Adored, neglected, and restored: A 1968 Nat Geo feature explored Notre Dame

Fifty years ago, we published an ode to Paris' most famous cathedral.

“Sublime and majestic edifice,” wrote author Victor Hugo of the Cathedral of Notre Dame. The medieval masterpiece, its flying buttresses and sculptures gleaming in floodlight, rises beside the Seine from the island heart of the French capital.
Photograph by Bruce Dale, Nat Geo Image Collection

In the heart of Paris, which is the heart of France, which some consider the heart of Europe, there is an island in the river Seine called La Cité. In the heart of La Cité is an expanse of pavement inappropriately called the Parvis (Old French for Paradise), and in the heart of the Parvis there is a large hole in the ground. I had an appointment there on a rain-cleansed, sunlit morning—an appointment with the first century at the bottom of a hole in Paradise.

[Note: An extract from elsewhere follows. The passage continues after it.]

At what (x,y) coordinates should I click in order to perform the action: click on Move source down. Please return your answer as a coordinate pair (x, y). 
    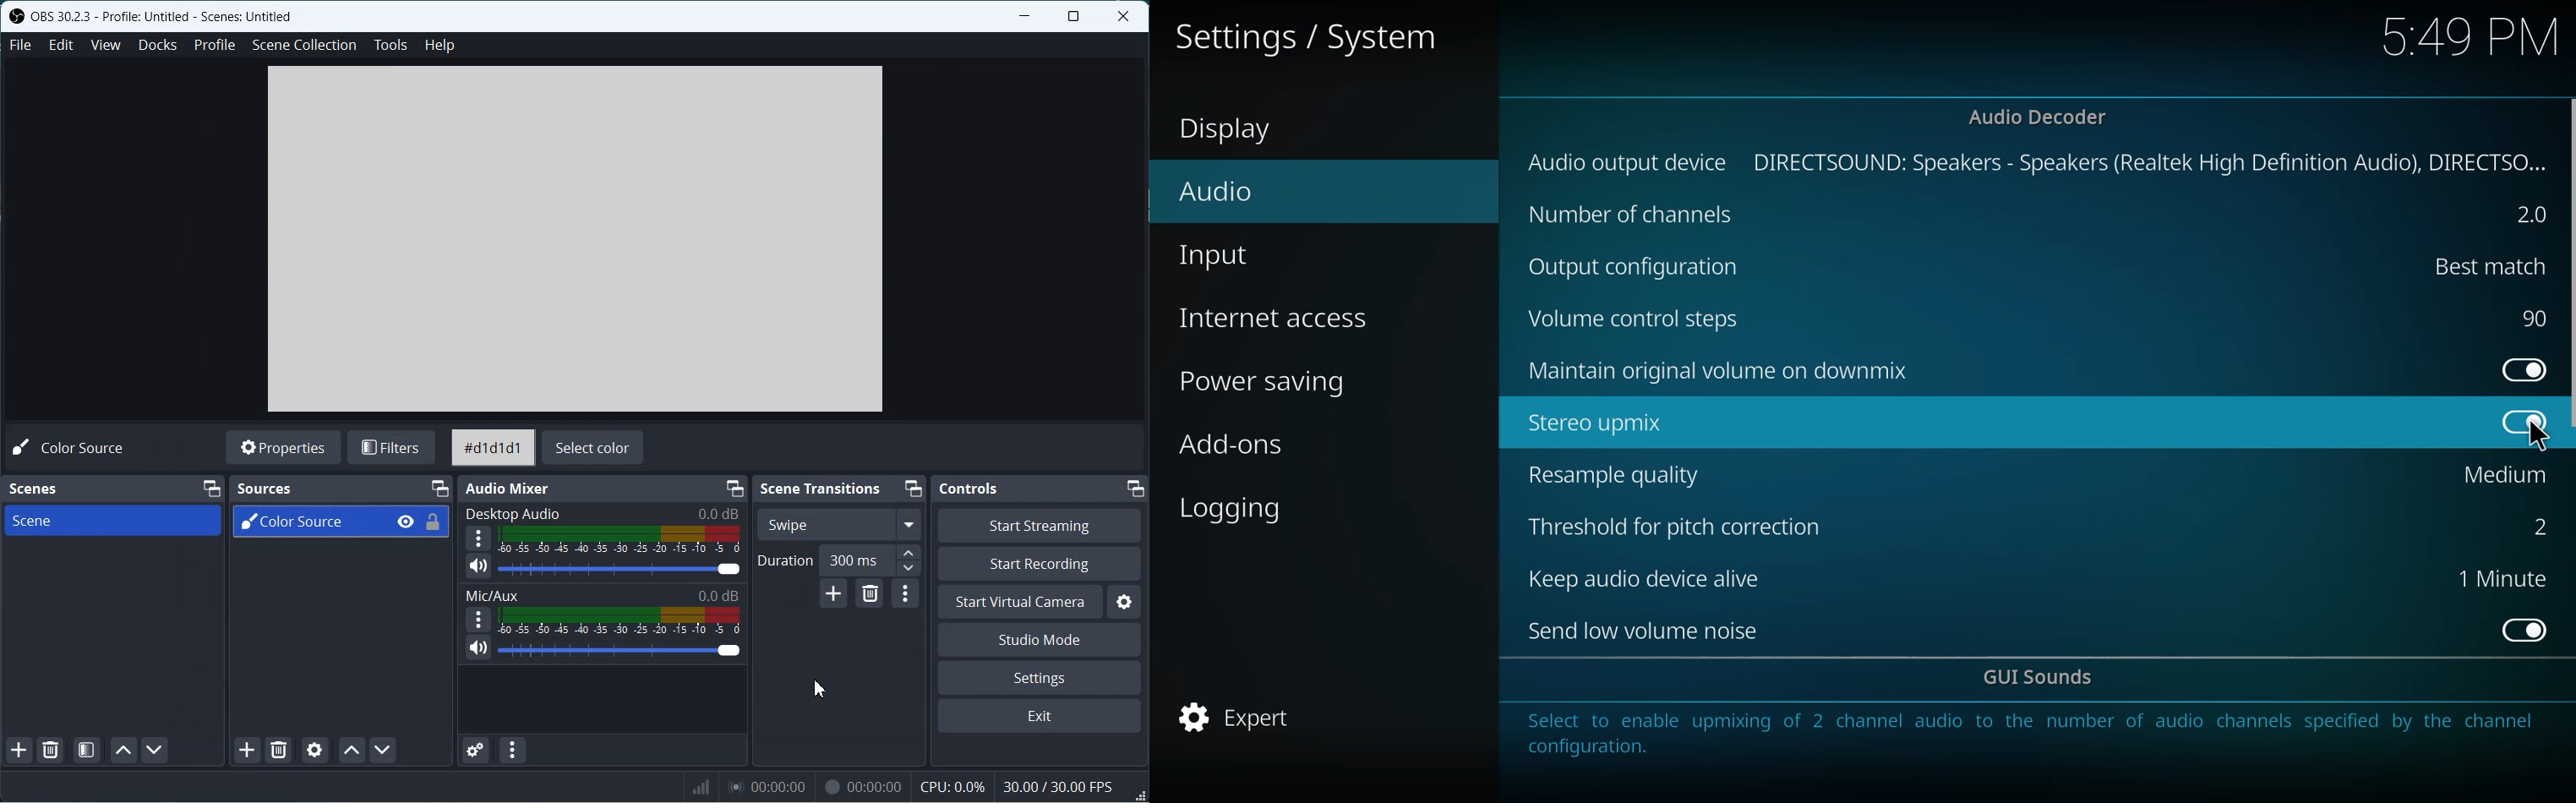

My guide to ages past would not arrive for an hour, therefore I waited, not at the raw edge of the excavation, but 230 feet above it on the loveliest lookout Paris can provide, the south tower of Notre Dame de Paris.

Tourists of every nation climb to this vantage point. More than two million people come to Paris every year, and more of them visit the world-famous Cité than anything else in the City of Lights.